# [PROVIDED INFORMATION]
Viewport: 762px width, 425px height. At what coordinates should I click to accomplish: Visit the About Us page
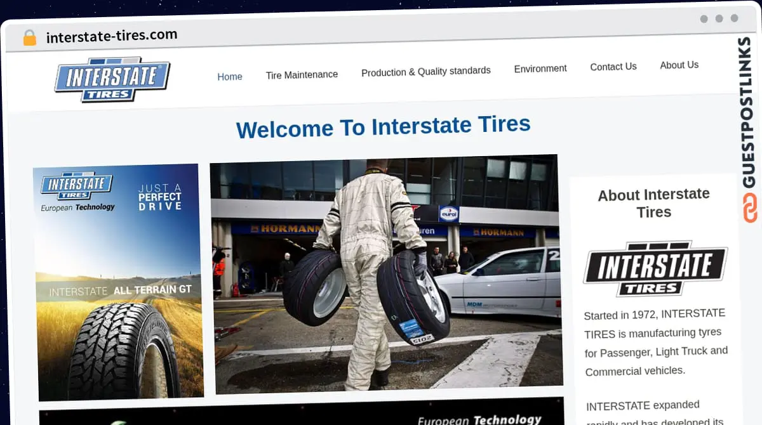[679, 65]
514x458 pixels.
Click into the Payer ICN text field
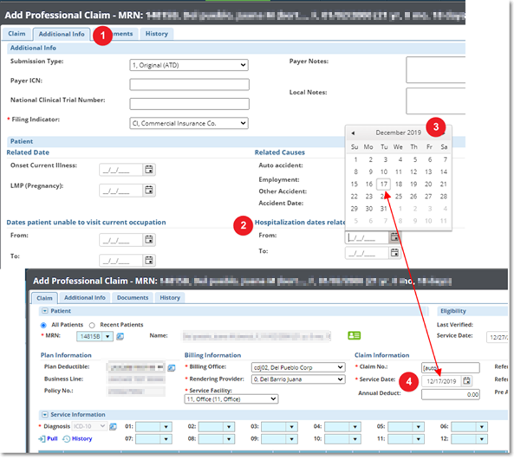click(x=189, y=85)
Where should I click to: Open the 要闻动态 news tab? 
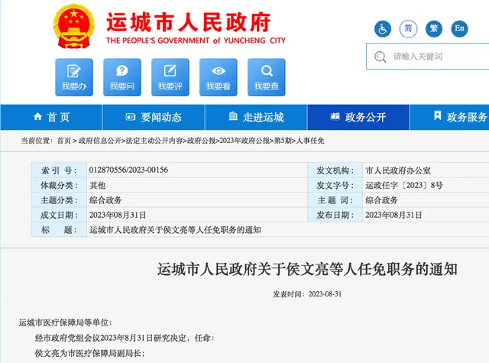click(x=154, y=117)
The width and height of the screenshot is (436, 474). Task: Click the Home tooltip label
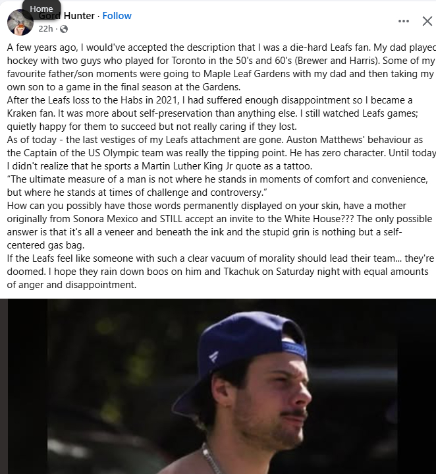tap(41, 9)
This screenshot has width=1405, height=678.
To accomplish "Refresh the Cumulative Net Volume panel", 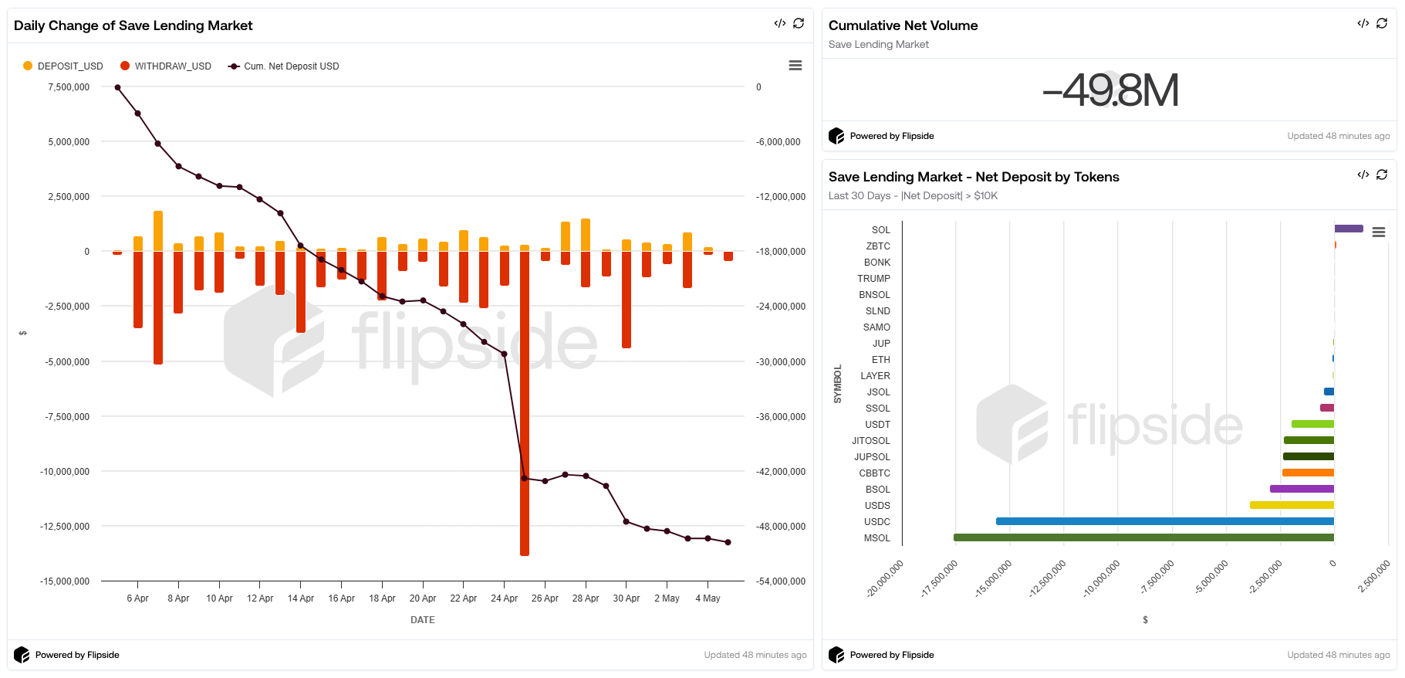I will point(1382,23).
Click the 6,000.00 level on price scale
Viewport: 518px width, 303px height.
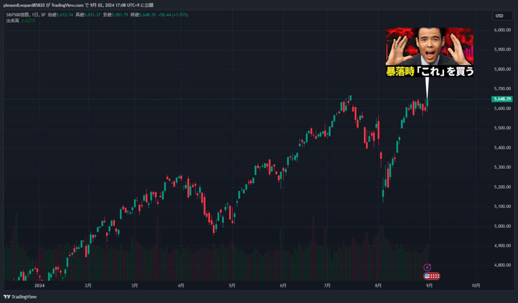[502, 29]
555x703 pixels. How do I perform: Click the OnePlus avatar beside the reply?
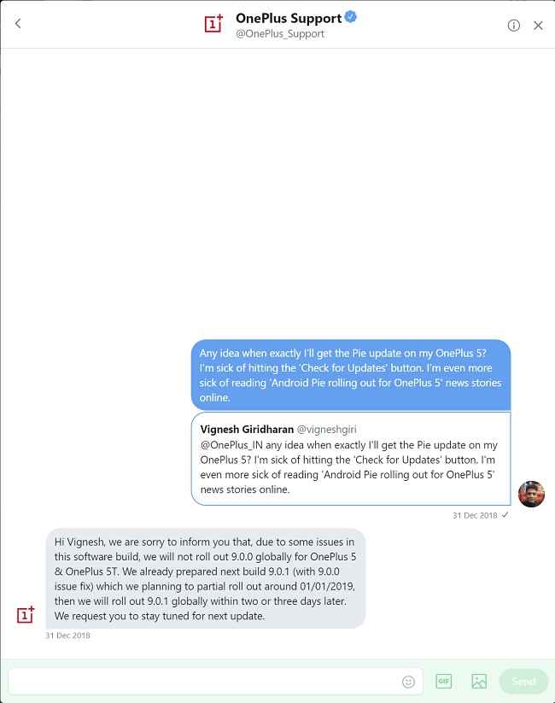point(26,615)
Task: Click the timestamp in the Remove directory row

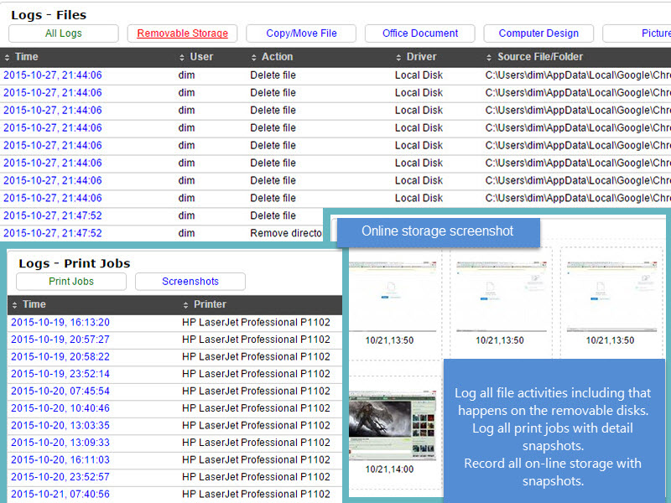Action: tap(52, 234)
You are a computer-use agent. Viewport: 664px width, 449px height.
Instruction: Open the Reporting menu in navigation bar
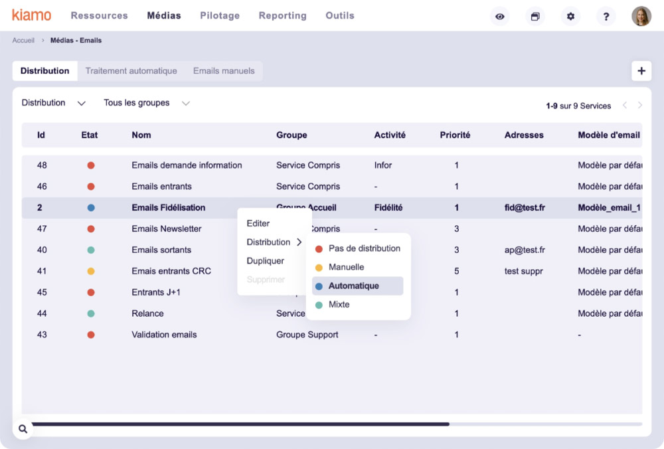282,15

...

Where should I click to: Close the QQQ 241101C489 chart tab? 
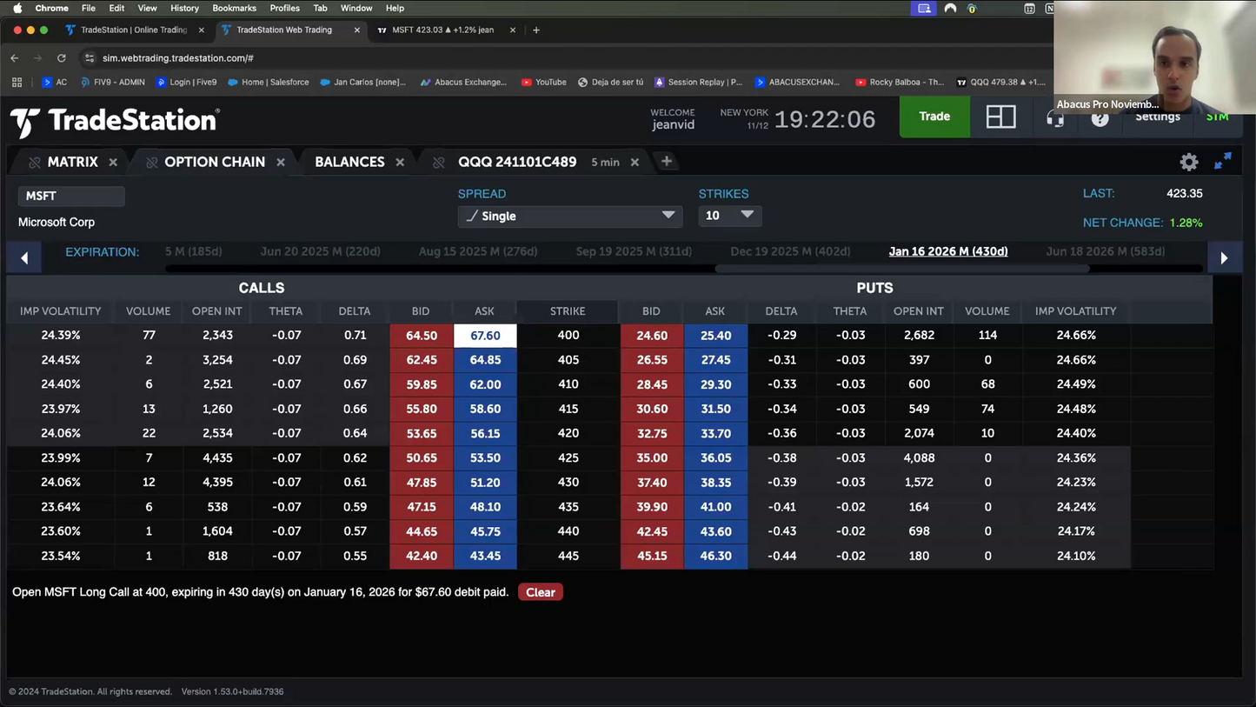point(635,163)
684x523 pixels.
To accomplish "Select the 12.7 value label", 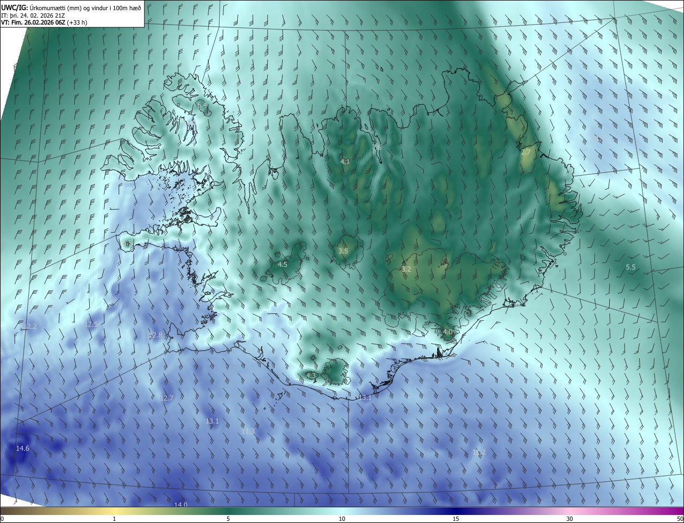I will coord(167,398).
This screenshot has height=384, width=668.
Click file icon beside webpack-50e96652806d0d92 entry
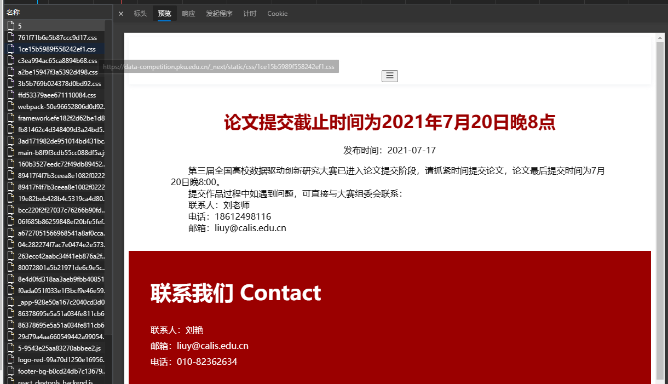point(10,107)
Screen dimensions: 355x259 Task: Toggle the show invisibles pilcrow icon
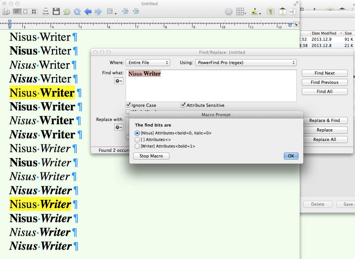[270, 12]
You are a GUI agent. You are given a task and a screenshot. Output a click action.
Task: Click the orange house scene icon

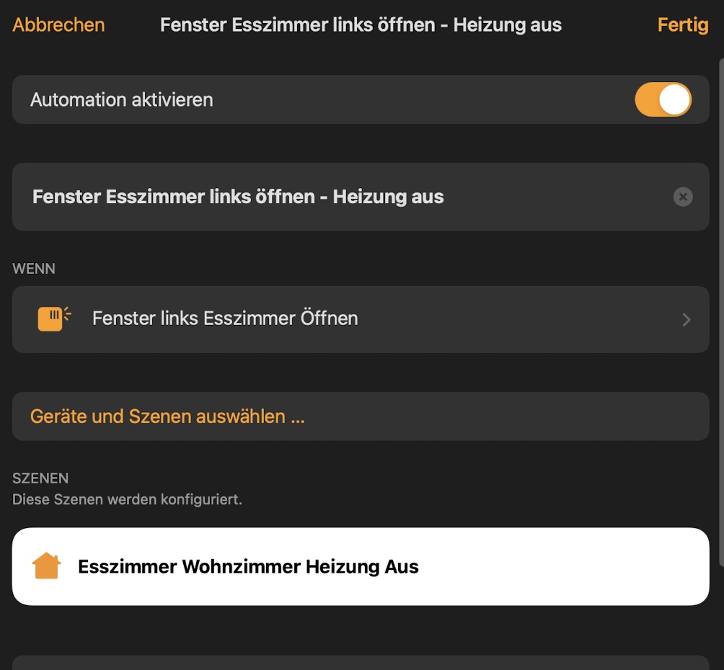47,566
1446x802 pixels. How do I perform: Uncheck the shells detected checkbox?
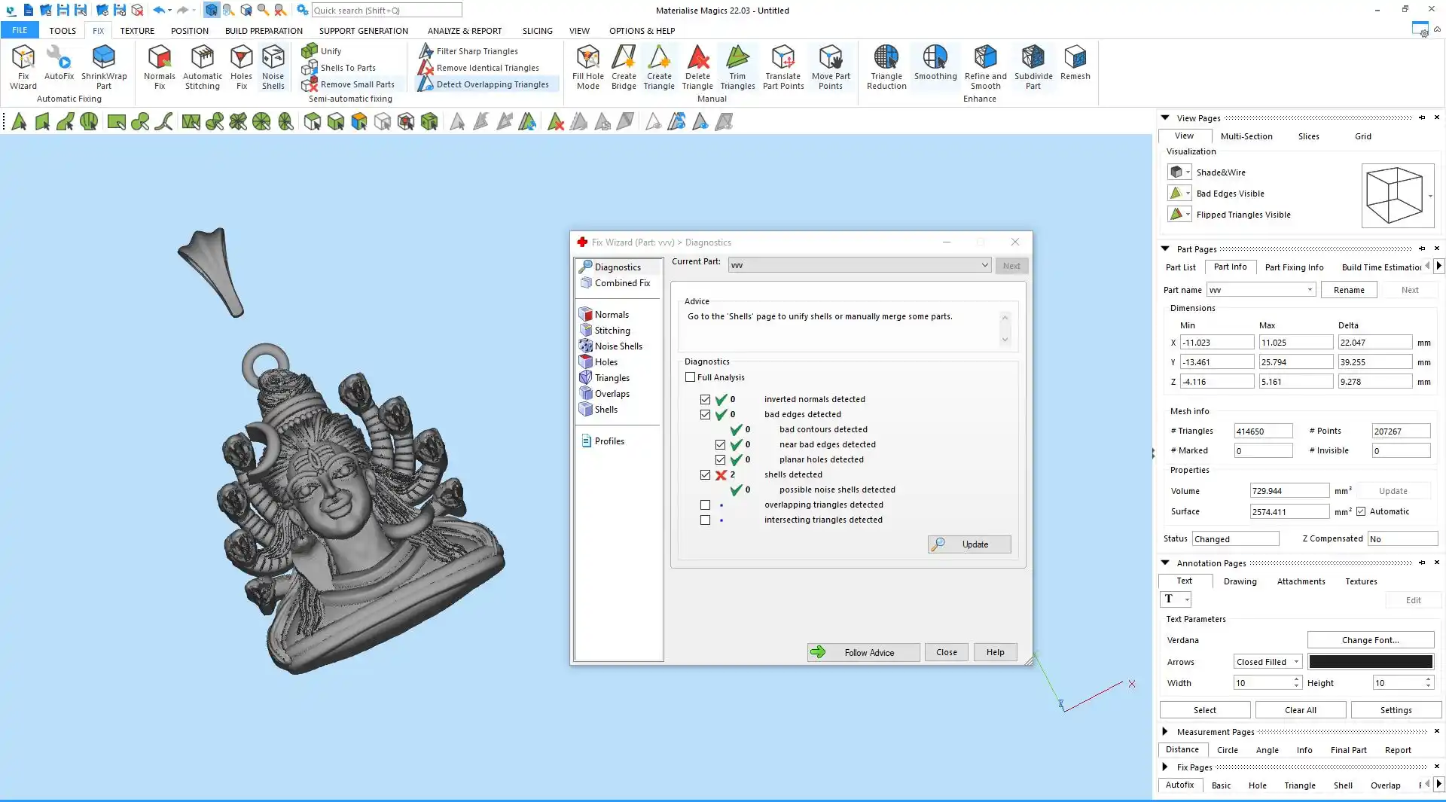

...

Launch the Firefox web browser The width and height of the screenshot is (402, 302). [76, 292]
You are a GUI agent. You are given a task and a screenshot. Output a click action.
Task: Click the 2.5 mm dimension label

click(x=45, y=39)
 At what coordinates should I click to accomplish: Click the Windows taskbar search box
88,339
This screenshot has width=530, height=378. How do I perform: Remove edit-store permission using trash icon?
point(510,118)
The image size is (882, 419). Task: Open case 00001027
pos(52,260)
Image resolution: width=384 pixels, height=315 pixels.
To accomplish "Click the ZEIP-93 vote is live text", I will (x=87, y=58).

# [WORK TASK]
Using the data above, which lines fall from the one with "Viewport: 762px width, 425px" through the one with "This screenshot has width=1405, height=678."? Repeat them exactly, ends included, minus any pictures.

# [WORKED SOLUTION]
Viewport: 762px width, 425px height. At what coordinates should I click to accomplish: Visit the About Us page
[679, 65]
514x458 pixels.
Click into the Payer ICN text field
click(x=189, y=85)
Where should I click to: Open the 要闻动态 news tab? 
click(x=154, y=117)
The width and height of the screenshot is (436, 474). Task: Click the Home tooltip label
tap(41, 9)
This screenshot has width=1405, height=678.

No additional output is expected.